Steve Wood Steve Wood 10:56 am 31 Jul 19

What happened to the idea of Super Schools? Next they will be Study from home..

    Nathan Lofthouse Nathan Lofthouse 7:21 pm 31 Jul 19

    Only if the NBN rolls out properly (hahahah)

    Jeff Smith Jeff Smith 2:00 pm 01 Aug 19

    Gee the Canberra Super Schools have proved a disaster. The Zeppelin airships of ACT education.

Rob Sanders Rob Sanders 10:29 am 31 Jul 19

The correct term would be "demountables" and they are terrible.

    David Pollard David Pollard 10:39 am 31 Jul 19

    Rob Sanders what’s so terrible about them? When was the last time you were in one? My son’s class is in a demountable and you would barely know it. They have come a long way since they were terrible.

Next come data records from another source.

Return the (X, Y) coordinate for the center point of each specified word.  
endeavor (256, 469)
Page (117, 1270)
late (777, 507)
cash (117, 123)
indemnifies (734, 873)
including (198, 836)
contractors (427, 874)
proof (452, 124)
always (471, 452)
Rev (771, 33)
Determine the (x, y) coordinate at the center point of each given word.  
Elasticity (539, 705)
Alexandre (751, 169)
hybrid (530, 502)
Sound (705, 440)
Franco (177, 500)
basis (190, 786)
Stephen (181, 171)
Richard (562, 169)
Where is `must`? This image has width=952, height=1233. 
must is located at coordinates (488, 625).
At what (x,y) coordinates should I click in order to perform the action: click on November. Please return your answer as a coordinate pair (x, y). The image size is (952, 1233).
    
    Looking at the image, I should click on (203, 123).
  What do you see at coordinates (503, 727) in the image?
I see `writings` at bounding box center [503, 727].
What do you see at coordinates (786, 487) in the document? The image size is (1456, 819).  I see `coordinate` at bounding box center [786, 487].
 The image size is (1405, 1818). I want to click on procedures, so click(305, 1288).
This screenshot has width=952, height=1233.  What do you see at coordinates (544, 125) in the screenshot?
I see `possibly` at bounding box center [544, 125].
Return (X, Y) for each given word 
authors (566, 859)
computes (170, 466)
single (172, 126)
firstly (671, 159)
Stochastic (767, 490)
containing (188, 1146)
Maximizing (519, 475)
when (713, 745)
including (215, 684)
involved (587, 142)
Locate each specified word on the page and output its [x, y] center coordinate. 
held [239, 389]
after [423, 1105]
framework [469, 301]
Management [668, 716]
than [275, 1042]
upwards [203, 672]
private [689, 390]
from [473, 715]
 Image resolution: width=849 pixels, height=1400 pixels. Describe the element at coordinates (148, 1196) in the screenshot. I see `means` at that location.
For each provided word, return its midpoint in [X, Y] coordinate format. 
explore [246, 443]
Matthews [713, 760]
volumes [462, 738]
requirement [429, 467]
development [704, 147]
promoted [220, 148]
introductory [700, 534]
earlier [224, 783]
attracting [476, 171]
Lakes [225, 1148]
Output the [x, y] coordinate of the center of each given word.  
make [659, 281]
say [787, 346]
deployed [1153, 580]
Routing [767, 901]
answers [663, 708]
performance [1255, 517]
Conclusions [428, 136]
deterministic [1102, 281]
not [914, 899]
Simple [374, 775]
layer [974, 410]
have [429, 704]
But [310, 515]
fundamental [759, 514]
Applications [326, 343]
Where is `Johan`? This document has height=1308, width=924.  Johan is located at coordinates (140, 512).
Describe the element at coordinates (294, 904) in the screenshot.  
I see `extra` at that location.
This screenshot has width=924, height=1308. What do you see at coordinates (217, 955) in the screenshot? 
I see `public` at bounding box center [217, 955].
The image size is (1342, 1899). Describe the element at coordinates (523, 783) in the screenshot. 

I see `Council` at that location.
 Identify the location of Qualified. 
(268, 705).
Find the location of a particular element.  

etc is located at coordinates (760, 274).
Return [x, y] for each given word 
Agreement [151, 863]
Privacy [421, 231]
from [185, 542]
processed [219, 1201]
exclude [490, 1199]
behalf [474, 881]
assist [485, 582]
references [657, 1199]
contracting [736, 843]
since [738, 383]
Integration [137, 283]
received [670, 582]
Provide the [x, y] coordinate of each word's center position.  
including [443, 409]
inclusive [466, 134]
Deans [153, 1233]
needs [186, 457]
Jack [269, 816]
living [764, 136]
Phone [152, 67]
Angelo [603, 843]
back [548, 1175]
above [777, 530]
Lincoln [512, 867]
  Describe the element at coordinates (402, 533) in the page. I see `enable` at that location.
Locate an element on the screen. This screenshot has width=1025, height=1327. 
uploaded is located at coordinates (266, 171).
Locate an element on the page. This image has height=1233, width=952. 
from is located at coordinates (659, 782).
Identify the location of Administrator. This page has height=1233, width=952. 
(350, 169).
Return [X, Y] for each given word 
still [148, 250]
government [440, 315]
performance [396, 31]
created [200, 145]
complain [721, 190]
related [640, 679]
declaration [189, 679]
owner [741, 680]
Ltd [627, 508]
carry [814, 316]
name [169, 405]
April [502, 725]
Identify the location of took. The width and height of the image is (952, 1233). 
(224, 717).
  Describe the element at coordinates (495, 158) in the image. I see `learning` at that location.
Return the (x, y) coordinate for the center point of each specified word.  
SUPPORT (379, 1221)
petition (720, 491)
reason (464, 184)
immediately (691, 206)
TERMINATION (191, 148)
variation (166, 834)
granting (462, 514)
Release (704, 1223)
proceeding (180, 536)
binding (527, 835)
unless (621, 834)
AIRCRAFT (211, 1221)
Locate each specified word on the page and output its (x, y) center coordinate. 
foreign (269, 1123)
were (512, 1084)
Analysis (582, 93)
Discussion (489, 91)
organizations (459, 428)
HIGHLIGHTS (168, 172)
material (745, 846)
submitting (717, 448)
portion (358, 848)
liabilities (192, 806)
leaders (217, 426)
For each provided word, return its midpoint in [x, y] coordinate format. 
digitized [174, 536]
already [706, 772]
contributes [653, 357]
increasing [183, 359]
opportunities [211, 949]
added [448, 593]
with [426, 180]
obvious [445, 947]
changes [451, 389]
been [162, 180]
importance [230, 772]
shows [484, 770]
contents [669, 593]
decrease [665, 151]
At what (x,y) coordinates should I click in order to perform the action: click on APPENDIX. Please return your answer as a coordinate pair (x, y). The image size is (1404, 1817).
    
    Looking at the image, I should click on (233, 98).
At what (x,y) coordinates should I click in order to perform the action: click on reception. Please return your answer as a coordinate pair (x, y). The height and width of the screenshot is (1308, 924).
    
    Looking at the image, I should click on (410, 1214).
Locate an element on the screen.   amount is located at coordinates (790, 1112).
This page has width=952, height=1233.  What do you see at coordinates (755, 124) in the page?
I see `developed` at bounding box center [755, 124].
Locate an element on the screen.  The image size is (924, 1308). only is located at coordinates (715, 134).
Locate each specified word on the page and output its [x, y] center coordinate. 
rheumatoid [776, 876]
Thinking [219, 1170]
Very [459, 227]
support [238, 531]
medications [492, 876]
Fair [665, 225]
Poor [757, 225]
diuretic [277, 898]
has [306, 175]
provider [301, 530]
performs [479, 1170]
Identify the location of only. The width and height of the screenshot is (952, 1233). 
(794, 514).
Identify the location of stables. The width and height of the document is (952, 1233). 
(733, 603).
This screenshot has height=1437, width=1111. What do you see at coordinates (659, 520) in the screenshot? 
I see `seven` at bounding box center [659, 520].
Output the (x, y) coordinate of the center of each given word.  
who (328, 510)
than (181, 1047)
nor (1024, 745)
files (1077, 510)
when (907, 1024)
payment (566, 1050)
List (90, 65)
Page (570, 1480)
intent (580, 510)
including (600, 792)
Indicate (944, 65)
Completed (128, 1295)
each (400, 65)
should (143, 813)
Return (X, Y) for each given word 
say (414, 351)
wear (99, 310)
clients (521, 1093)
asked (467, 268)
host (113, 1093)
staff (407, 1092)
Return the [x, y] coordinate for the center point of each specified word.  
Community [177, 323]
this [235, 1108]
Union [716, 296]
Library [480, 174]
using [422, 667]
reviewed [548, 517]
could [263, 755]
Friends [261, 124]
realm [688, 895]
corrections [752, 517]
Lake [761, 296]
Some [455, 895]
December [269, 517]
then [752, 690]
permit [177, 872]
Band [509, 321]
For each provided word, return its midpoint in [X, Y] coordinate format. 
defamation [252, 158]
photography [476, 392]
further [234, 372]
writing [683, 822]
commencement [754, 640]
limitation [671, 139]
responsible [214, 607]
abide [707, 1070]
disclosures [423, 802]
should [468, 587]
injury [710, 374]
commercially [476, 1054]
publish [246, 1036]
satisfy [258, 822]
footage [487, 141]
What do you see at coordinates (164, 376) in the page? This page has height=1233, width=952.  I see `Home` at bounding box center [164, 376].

    If the need is temporary, demountables are a temporary solution that works. If the need is more than temporary though, then yeah, other options should be considered.

    Hugo Young Hugo Young 6:54 pm 31 Jul 19

    Rob Sanders I was in a demountable for part of Primary School and it was pretty good, the aircon functioned better than the schools. The main problem was if you needed to get to the toilet while it was raining.